Carry on the passage on torture at Guantanamo and its roots in the Inquisition, starting right after its final sentence.

• **Text section**:

━━━

More importantly, why was the expanded torture regime needed to deal with the Muslim subject, but it was not the case for Nazi Germany? If we claim to have arrived at a civilized time and place in history why is a Guantanamo Bay prison still needed and what is the function of a place outside of the legal structure, be it the U.S. constitution or articles of the 4th Geneva Convention? Water Boarding a prisoner 80-84 times to extract information resembles the practice dating from the Inquisition period and the argument that the enemy does not uphold the law is an absurdity masquerading as logic. Societies are measured by their own ideals and not by the enemy they face. Again, what are the ideals that were/are at play in Guantanamo, Bagram Air Base and Abu Ghraib and in which way did the treatment given to the prisoners emerge out of a historical imaginary rooted in the decrees of the Inquisition?

━━━

• **Given material**:
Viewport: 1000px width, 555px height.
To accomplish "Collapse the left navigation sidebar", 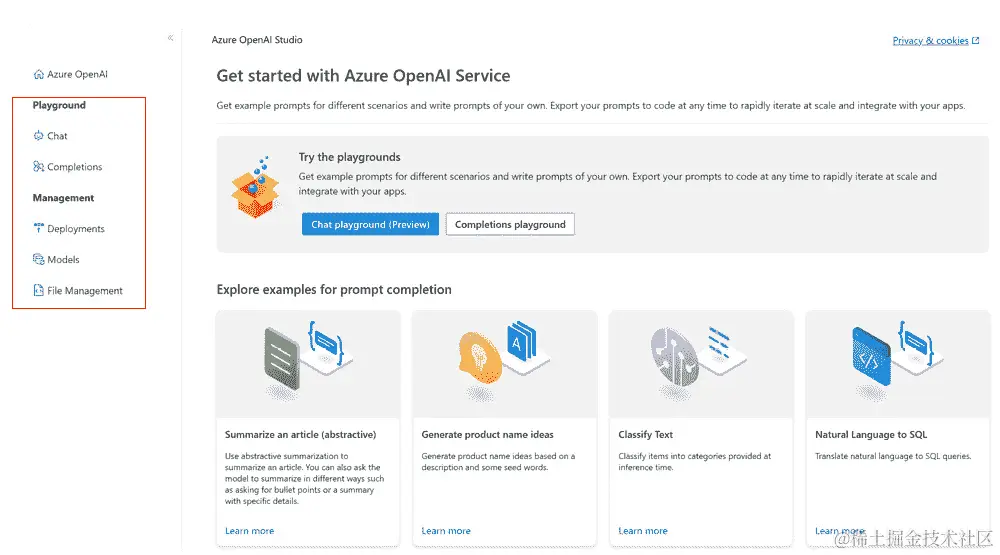I will (x=170, y=38).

━━━

• **Response**:
A more critical issue to ponder in relation to the period of the Inquisition is the fact that the Muslim world welcomed with opened arms those expelled Muslims and Jews. As the Inquisition was underway, Muslim political elites and populations far and near to Spain did not direct any hostilities toward the Christian communities living across the vast territories of the Muslim world. Islam's vision and the historical hallmark are inclusivity and tolerance, the prime reasons why we can still today speak of Christian and Jewish communities in the Arab and Muslim world. Not to be accused of glossing over tensions, difficulties and moments of crisis in history including the situation in Palestine and the present Daesh criminals, but the over-all record can withstand a comparative analysis with any period in Western history. The 20th century's record of Western violence and its record of dehumanization raises the question of if anything has been learned from the history of the Inquisition and expulsion!